Sicilia, Forza Italia affossa le primarie del centrodestra

Si sentono sempre più forti le campane a morto per le primarie del centrodestra. L’ultimo rintocco sembra averlo suonato – probabilmente controvoglia – il deputato regionale di Forza Italia Marco Falcone, il quale si è dimesso da coordinatore del comitato organizzatore delle primarie. La decisione del capogruppo azzurro all’Ars arriva all’indomani dell’annuncio del collega di partito Vincenzo Gibiino, il quale aveva annunciato la sua corsa verso la “nomination” a candidato per Palazzo d’Orleans, in competizione con Nello Musumeci, Angelo Attaguile e Gaetano Armao.

La scelta di Marco Falcone, come già accennato, non nasce da un ripensamento proprio, ma dagli ormai non più nascosti malumori interni a Forza Italia, alimentati dalla fazione più vicina al presidente Berlusconi, da sempre ostile alle primarie. “Cari Amici -scrive Falcone-, prendendo atto che ad oggi in Forza Italia, partito di maggioranza della coalizione di centrodestra, vi sono ampie opinioni discordi sulla scelta del sistema delle primarie per la designazione del candidato Presidente alle prossime elezioni regionali, non posso più adempiere al mandato di Coordinatore del Comitato Organizzatore a cui mi avevate nominato. In effetti, malgrado abbia ricevuto espresso incarico dal Commissario regionale di Forza Italia, on. Gianfranco Miccichè, in varie occasioni e, in particolare, nella riunione ufficiale del tavolo politico con gli alleati, tenutosi in data 13 febbraio 2017, presso la sede ARS di FI, ritengo indispensabile un necessario approfondimento della questione, particolarmente dibattuta, sia a livello nazionale che regionale. Onde evitare, quindi, possibili strappi all’interno della coalizione si ritiene opportuno che, per adesso, ogni determinazione sia rinviata”.

Insomma, poca chiarezza in Forza Italia. Un vera e propria “maionese impazzita” che rischia di minare pesantemente l’unità del centrodestra, come nel 2012 proprio nelle regionali siciliane, quando il centrodestra spaccato consegnò la vittoria alla sinistra, o come è più recentemente accaduto alle amministrative di Roma, con Forza Italia a sostegno di Alfio Marchini e Giorgia Meloni per pochissimo fuori dal ballottaggio.
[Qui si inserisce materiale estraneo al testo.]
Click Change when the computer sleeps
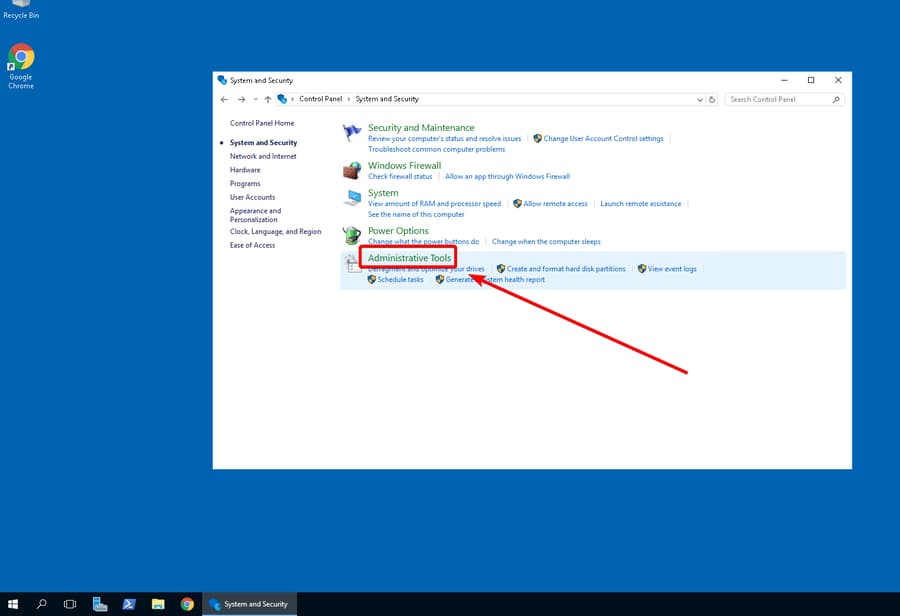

Nelle settimane scorse alcuni big della Forza Italia siciliana, capitanati da Renato Schifani e Stefania Prestigiacomo avevano espressamente ed apertamente rappresentato la contrarietà di Berlusconi, e quindi anche loro, allo strumento delle primarie per selezionare il candidato presidente del centrodestra. Anche da parte di alcuni ambienti centristi era arrivato il pollice verso, con l’ex ministro Saverio Romano che aveva anch’egli bocciato le primarie. Gianfranco Miccichè, al contrario -e a sorpresa-, aveva dato il proprio placet alla raccolta delle firme per scegliere i competitor che si sarebbero dovuti confrontare nelle primarie.

Adesso la mossa di Marco Falcone sembra segnare la fine di ogni speranza. Berlusconi non ha ceduto. A meno di miracoli, la strada per il centrodestra siciliano si mette in salita, è molto difficile che possa trovarsi un accordo unitario su un candidato calato da Roma. Se così sarà -lo comprenderebbe anche un bambino-, di fronte ad una sinistra in crisi di consensi e credibilità dopo il malgoverno crocettiano, le porte del governo regionale saranno spalancate al partito di Grillo. Davvero un brutto risveglio per chi sognava di riaggregare la comunità del centrodestra ripartendo dal basso. Dal diritto dei propri elettori di contare, e non solo di sentirsi contati.